(Stored dataset items)

===

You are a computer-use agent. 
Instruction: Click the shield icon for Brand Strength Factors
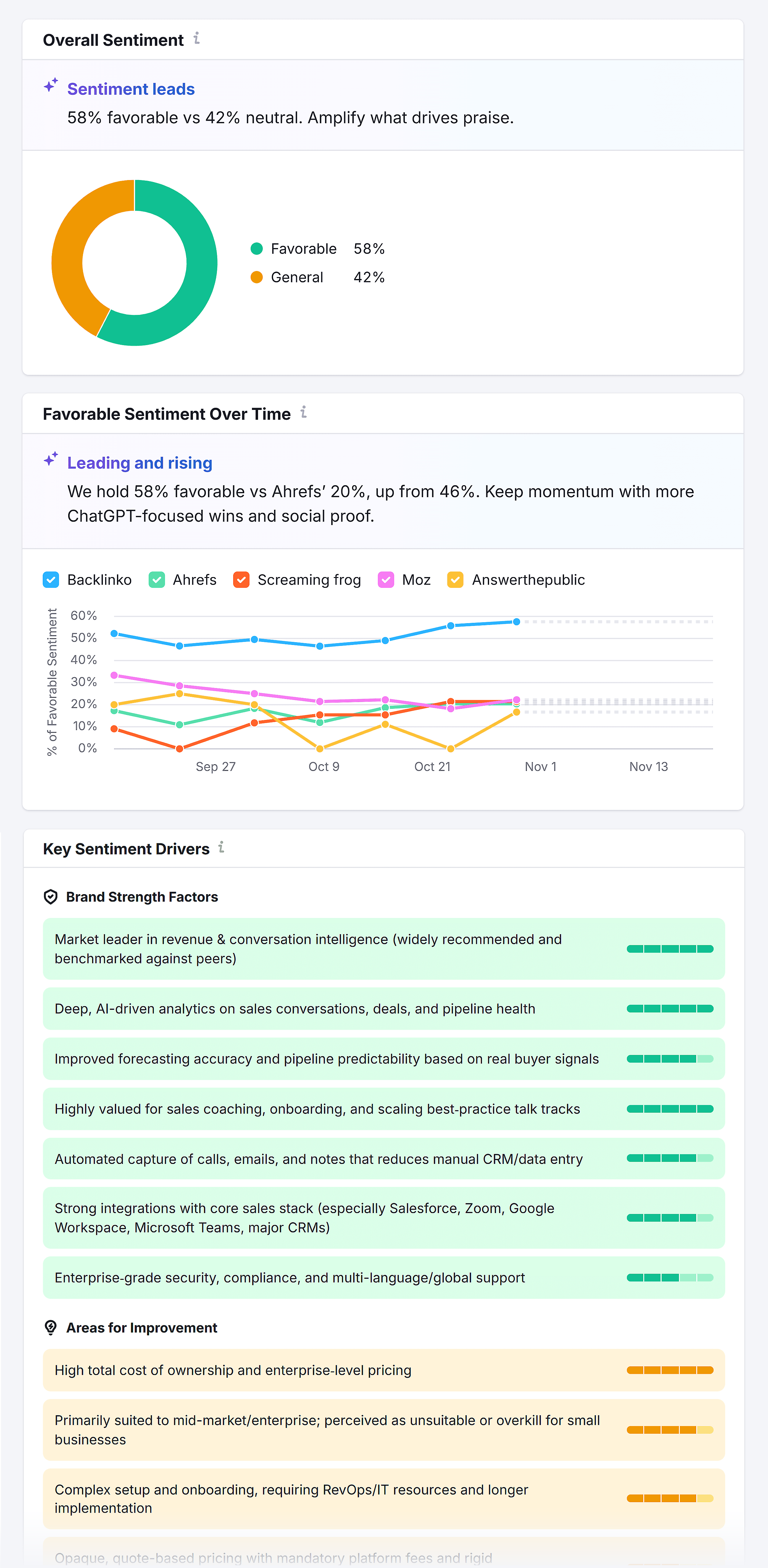pyautogui.click(x=51, y=896)
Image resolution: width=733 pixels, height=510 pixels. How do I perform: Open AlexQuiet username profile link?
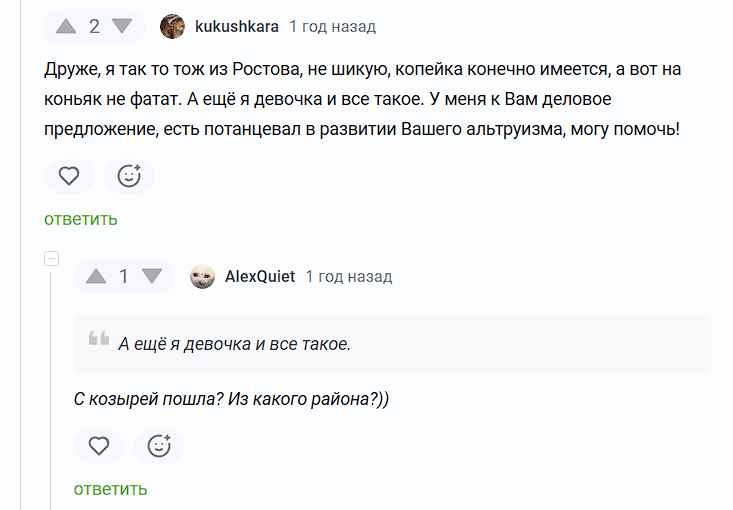[x=260, y=277]
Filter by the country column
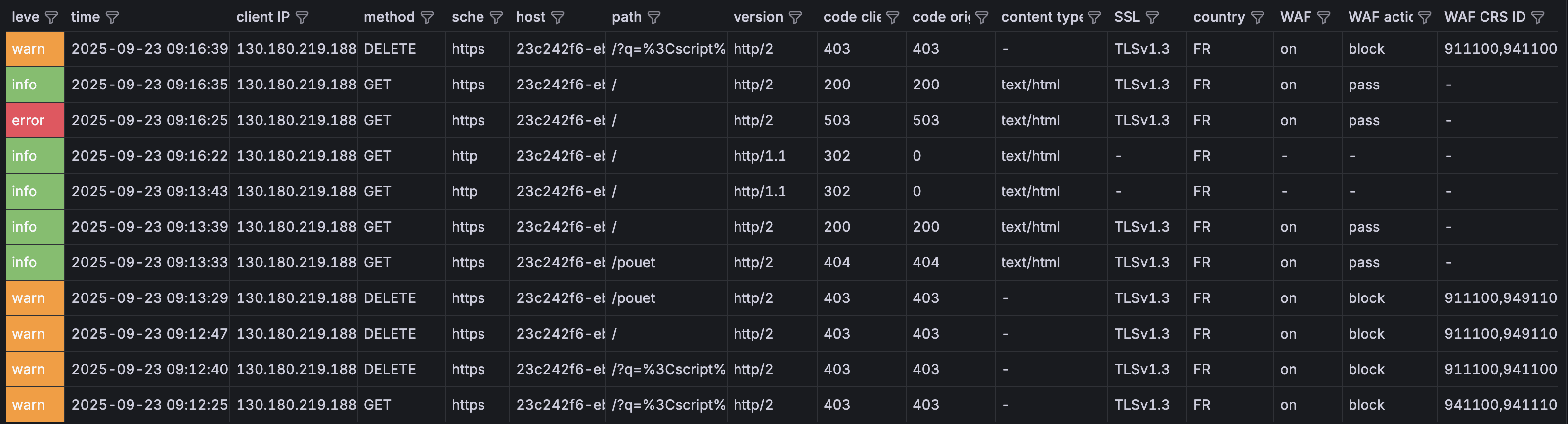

===

PROMPT:
Every entry should come back exactly as written, only without images.

RESULT BELOW:
You are a computer-use agent. 
Instruction: Click the shield icon for Brand Strength Factors
pyautogui.click(x=51, y=896)
Image resolution: width=733 pixels, height=510 pixels. How do I perform: Open AlexQuiet username profile link?
[x=260, y=277]
Filter by the country column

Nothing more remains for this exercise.